Bournoulli regression with logistic transfer function

• Input space $X = R^d$
• Outcome space $y \in {0, 1}$
• action space $A = [0, 1]$ An action is the probability that an outcome is 1

Define the standard logistic function as $\phi (\eta) = 1 / (1 + e^{-\eta})$

• Hypothesis space as $F = {x \leftarrow\phi (w^Tx) | w \in R^d}$
• Sigmoid function is any function that has an “S” shape. One example is the simple case of logistic function! Used in neural networks as activation function / transfer function. Purpose is to add non-linearity to the network.

Now we need to do a re-labeling for $y_i$ in the dataset.

• For every $y_i = 1$, we define $y' = 1$
• For every $y_i = -1$, we define $y' = 0$

Can we do this? Doesn’t this change the value of $y$-s ? The answer is , in binary classification ( or in any classification), the labels do not matter. Instead, this trick just makes the equivalent shown much easier…

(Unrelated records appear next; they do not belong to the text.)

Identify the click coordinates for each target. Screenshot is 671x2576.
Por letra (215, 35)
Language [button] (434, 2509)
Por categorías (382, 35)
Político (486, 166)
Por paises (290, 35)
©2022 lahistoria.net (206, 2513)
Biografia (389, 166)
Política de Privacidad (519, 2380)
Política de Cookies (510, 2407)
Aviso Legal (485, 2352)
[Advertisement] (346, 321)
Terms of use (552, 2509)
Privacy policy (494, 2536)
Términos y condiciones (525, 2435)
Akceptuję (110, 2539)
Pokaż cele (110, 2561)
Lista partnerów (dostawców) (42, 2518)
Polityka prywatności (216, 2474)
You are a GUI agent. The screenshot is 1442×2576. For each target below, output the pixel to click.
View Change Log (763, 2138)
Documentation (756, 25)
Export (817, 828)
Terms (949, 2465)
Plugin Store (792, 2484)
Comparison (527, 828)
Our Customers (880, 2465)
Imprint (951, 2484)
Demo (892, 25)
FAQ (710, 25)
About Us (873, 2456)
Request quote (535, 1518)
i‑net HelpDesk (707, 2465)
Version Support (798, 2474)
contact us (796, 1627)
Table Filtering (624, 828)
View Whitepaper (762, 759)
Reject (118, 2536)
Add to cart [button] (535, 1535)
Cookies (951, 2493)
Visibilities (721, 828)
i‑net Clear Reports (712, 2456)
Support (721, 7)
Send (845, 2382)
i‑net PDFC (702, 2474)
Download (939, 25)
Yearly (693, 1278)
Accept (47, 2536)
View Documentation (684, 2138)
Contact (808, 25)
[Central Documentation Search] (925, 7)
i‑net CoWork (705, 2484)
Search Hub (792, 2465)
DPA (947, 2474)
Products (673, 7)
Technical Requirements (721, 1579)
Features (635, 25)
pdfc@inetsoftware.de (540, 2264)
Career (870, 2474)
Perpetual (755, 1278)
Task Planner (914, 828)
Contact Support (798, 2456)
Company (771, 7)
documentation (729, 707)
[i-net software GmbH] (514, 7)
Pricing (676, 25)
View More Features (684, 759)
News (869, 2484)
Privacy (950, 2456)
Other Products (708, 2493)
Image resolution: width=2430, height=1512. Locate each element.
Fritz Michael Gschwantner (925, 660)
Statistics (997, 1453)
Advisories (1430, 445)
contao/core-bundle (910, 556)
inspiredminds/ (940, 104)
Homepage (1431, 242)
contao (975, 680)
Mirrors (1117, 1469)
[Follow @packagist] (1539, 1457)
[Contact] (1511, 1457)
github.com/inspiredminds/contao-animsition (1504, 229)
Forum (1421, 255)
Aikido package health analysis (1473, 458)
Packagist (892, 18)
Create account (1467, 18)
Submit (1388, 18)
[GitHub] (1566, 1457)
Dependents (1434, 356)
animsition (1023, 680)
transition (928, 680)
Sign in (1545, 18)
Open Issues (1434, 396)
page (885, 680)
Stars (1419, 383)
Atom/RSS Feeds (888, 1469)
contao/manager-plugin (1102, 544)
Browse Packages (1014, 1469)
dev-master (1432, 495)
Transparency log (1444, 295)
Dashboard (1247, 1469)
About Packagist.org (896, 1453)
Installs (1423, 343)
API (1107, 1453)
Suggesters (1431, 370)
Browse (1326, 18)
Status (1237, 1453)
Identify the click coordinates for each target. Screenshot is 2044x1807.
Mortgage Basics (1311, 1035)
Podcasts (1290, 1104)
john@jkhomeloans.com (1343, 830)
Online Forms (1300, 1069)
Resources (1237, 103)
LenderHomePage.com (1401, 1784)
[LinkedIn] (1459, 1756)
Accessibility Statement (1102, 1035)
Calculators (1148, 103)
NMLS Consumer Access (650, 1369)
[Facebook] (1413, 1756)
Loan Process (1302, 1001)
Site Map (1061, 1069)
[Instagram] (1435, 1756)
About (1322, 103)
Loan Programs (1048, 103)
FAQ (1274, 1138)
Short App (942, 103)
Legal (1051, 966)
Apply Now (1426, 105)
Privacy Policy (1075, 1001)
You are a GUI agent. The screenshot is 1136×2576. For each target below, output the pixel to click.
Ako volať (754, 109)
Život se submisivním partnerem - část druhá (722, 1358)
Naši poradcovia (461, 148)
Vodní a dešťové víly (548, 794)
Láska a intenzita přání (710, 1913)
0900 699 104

Then, the negative log likelihood objective function, given this $F$ and dataset $laex D$, is :

• $NLL(w) = \sum_i^n [-y_i ' \text{log} \phi (w^T x_i)] +(y_i ' -1) \text{log} (1 - \phi (w^T x_i))$

How to understand this approach? Think about a neural network…

• Input $x$
• First linear layer: transform $x$ into $w^Tx$
• Next non-linear activation function. $\phi (\eta) = 1 / (1 + e^{-\eta})$.
• The output is interpreted as a probability of positive classes.
• Think about multi-class problems, the second layer is a softmax — and we get a vector of probabilities!

With some calculation, we can show NLL is equivalent to the sum of empirical loss.